A couple of days ago I wrote up a set of instructions for setting up a self-hosted copy of Woodwind with nginx and upstart. Since then I noticed that many images were broken on the feeds I was looking at - a common problem when a site that is served with HTTPS is displaying images and other content from another site that is served with HTTP.

Broken images are so 90s. But, like, sad 90s.

I noticed that the main site woodwind.xyz was serving images through special URLs like:

https://woodwind.xyz/imageproxy/?url=https%3A%2F%2Fmartymcgui.re%2Fimages%2Flogo.jpg&op=noop&sig=...

Looking in the source code, I found that Woodwind has support for image proxies, which are neat little services that can help serve remote HTTP content over HTTPS, resize images on the fly, and more.

I'd been meaning to set up one of these services for my own site, so this seemed like a good time to jump in!

Since my server already has Go I chose Will Norris' imageproxy, which has a similar deployment setup to how I am already running Woodwind: Upstart manages a standalone process and nginx acts as a proxy to pass along requests.

Installation was fairly simple, once I had my GOPATH set up correctly:

go get https://github.com/willnorris/imageproxy

For running a persistent service, Will has an example Upstart configuration, which I modified a bit and placed in /etc/init/imageproxy.conf:

description "Image Proxy server"
start on (net-device-up)
stop on runlevel [!2345]

respawn
exec start-stop-daemon --start -c www-data --exec /home/imageproxy_user/go/bin/imageproxy -- \
    -addr localhost:4593 \
    -log_dir /var/log/imageproxy \
    -cache /var/cache/imageproxy \
    -signatureKey @/etc/imageproxy.key

Before starting up the service, there were a few extra steps:

Create /var/log/imageproxy and /var/cache/imageproxy and make sure they are owned by the www-data user.
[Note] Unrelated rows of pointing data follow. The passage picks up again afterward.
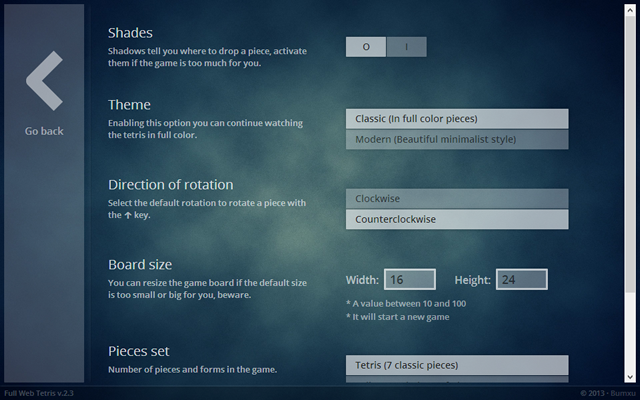Click the Full Web Tetris v.2.3 footer text
The height and width of the screenshot is (400, 640).
[x=39, y=393]
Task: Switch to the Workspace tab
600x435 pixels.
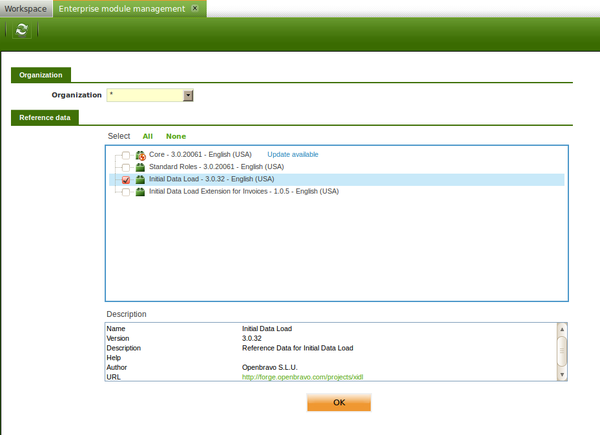Action: [23, 8]
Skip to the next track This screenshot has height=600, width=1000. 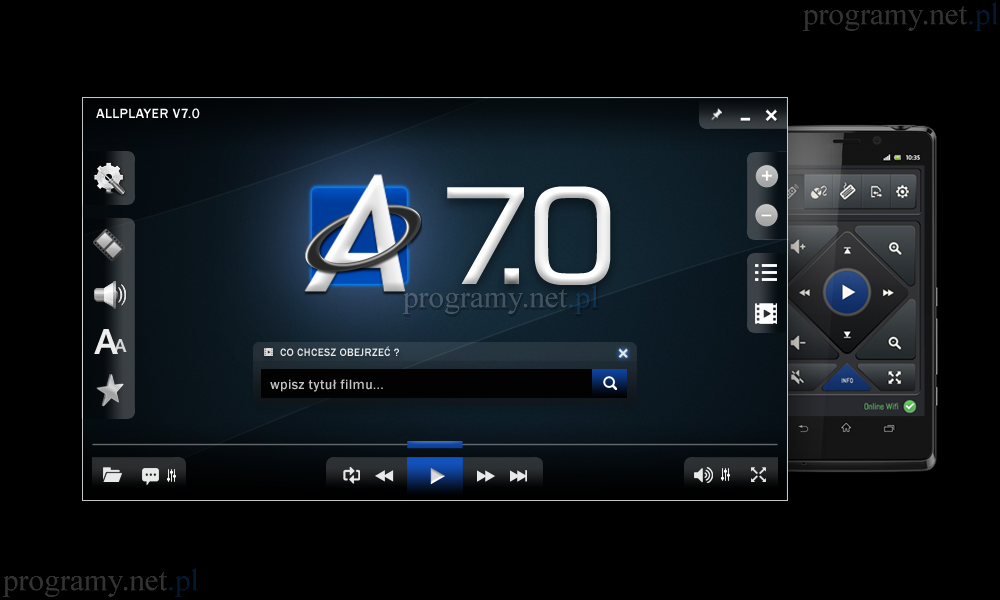click(x=518, y=476)
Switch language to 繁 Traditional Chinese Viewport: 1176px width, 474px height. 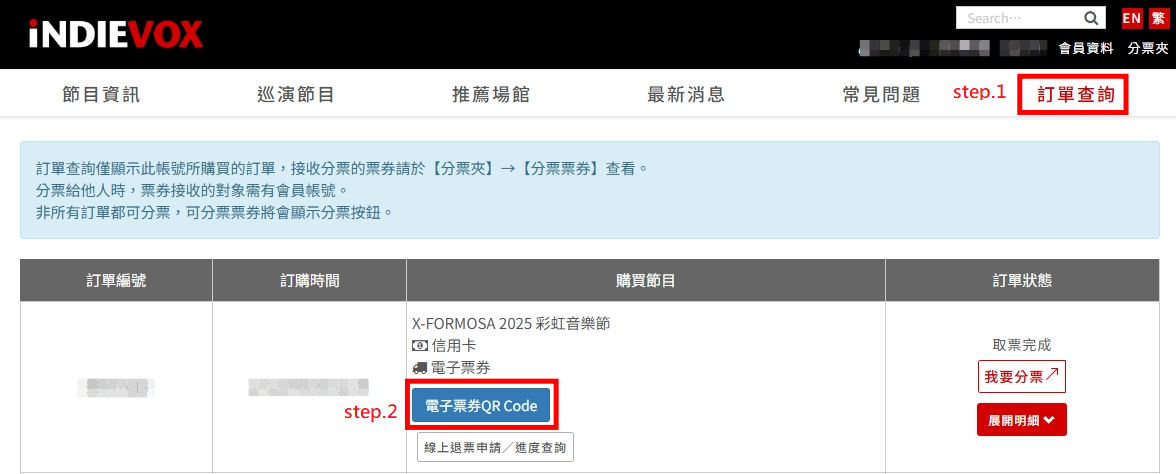click(1158, 18)
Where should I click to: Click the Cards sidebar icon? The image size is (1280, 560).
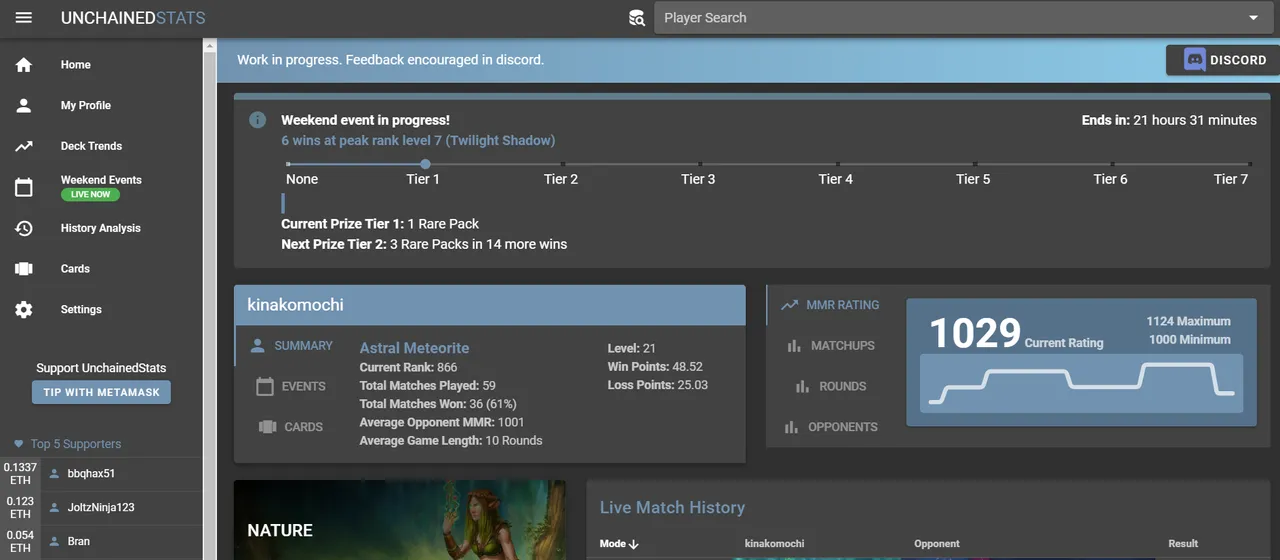[24, 269]
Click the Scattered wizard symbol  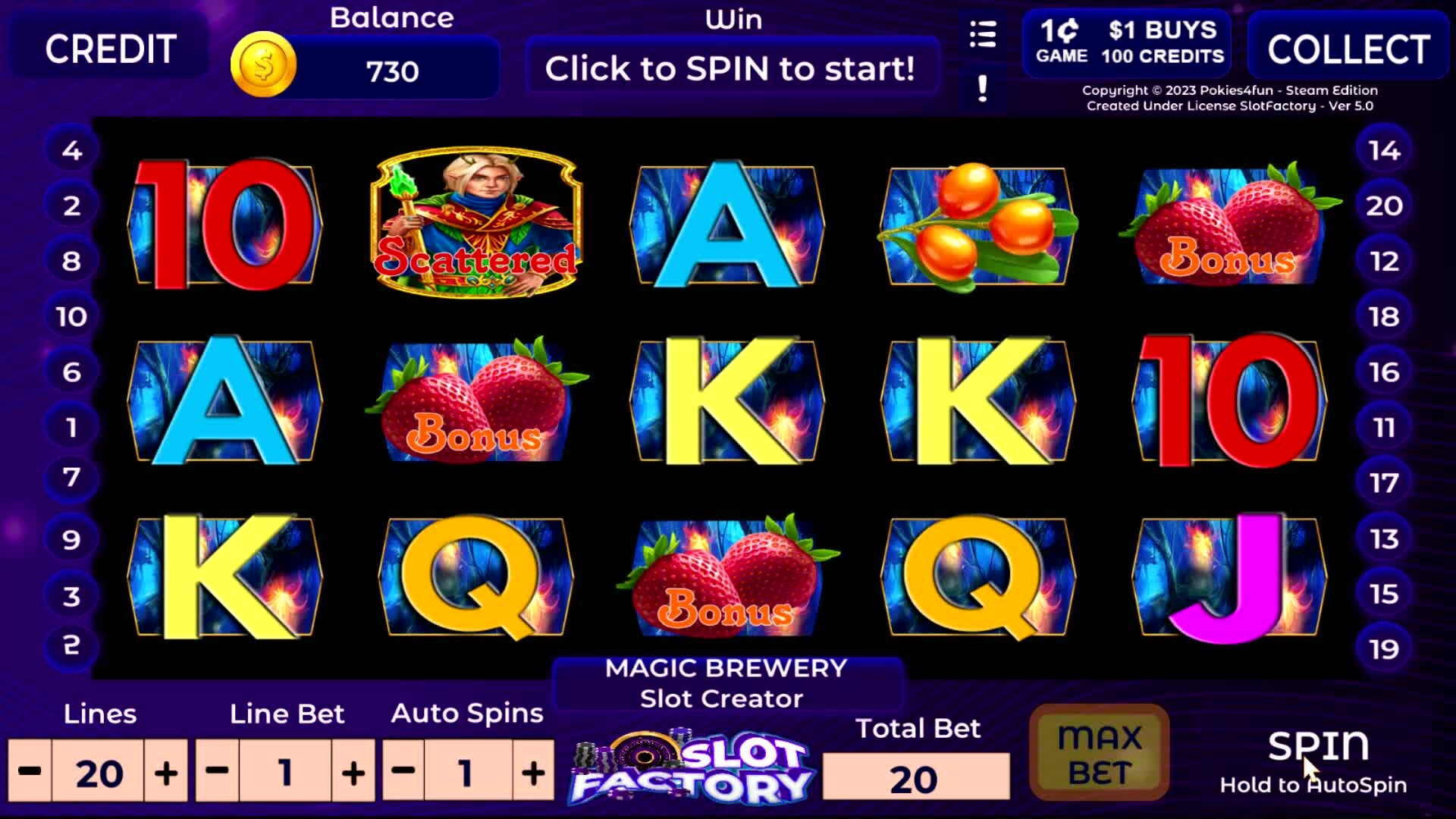coord(476,221)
Create the "signature key" in /etc/imageproxy.key. This is used to authorize each image request so that random folks can't proxy random stuff through your imageproxy. I used the command line openssl tool for this, with an extra pass through awk to remove the newline character that openssl spits out.
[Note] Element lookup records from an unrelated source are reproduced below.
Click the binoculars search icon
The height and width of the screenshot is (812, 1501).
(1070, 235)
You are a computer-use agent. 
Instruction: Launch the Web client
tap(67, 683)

$ sudo openssl rand -base64 42 | awk 'BEGIN{ORS="";} {print} > /etc/imageproxy.key

I also made sure that /etc/imageproxy.key was owned and readable by www-data and no other user.
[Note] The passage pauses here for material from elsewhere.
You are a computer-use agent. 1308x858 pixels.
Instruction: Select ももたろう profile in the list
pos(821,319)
I could then start up the server with:

sudo start imageproxy

Next it was time to configure nginx to send proxied image requests along to imageproxy. I opened up the nginx woodwind.conf file that I had created and added a new location block:

location ~ ^/imageproxy/ {
# pattern match to capture the original URL to prevent URL
# canonicalization, which would strip double slashes
if ($request_uri ~ "/imageproxy/(.+)") {
set $path $1;
rewrite .* /$path break;
}
proxy_pass http://localhost:4593;
}

After restarting nginx, requests to https://woodwind.yourdomain.com/imageproxy/... would be forwarded to the imageproxy server.

Finally, it was time to configure Woodwind to use the proxy. I opened up woodwind.cfg and added two lines:

IMAGEPROXY_URL = '/imageproxy'
IMAGEPROXY_KEY = '...' # the contents of /etc/imageproxy.key

A quick restart of the Woodwind service, a browser refresh and I have images aplenty!

Thanks for reading! I hope this little HOWTO was useful. I look forward to more fun with imageproxy in my IndieWeb adventures. How might you be able to put imageproxy to use?